On Monday, China released a “standard map”, which showed Arunachal Pradesh and Aksai Chin as parts of Chinese territory. The distorted map also incorporated China’s claims over Taiwan and a large part of the South China Sea.
The Philippines, Taiwan, Malaysia and Vietnam on Thursday joined India to reject the latest “standard map” released by China that shows other countries’ territories as its own.
In a strongly worded statement, the Philippine government said, “This latest attempt to legitimise China’s purported sovereignty and jurisdiction over Philippine features and maritime zones has no basis under international law, particularly the 1982 United Nations Convention on the Law of the Sea (UNCLOS).”
Notably, the map includes the nine-dash line, now a 10-dash line, that supposedly shows China’s boundaries in the South China Sea.
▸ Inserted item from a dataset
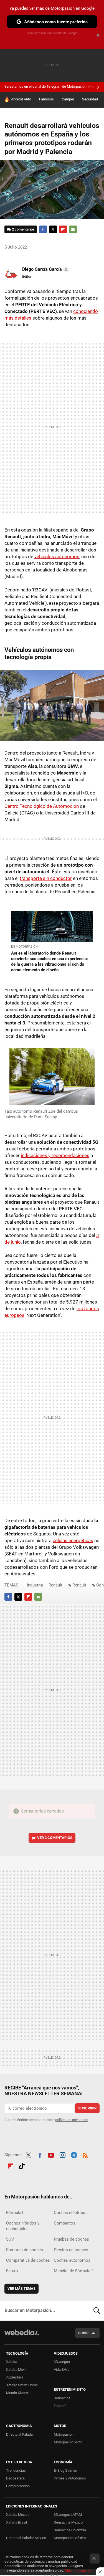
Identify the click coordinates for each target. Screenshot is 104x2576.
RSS (85, 2154)
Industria (35, 1585)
“(The 2016 Arbitral Award) categorically stated that ‘maritime areas of the South China Sea encompassed by the relevant part of the ‘nine-dash line’ are contrary to the Convention and without lawful effect to the extent that they exceed the geographic and substantive limits of China’s maritime entitlements under the Convention,” Foreign Affairs Spokesperson Ma. Teresita Daza was quoted as saying by the official Philippine News Agency.
“The Philippines, therefore, calls on China to act responsibly and abide by its obligations under UNCLOS and the final and binding 2016 Arbitral Award,” she further stated.
Meanwhile, Malaysia, whose maritime areas have been covered in the Chinese map, said it will send a “protest note” to China over the latter’s claims on the South China Sea.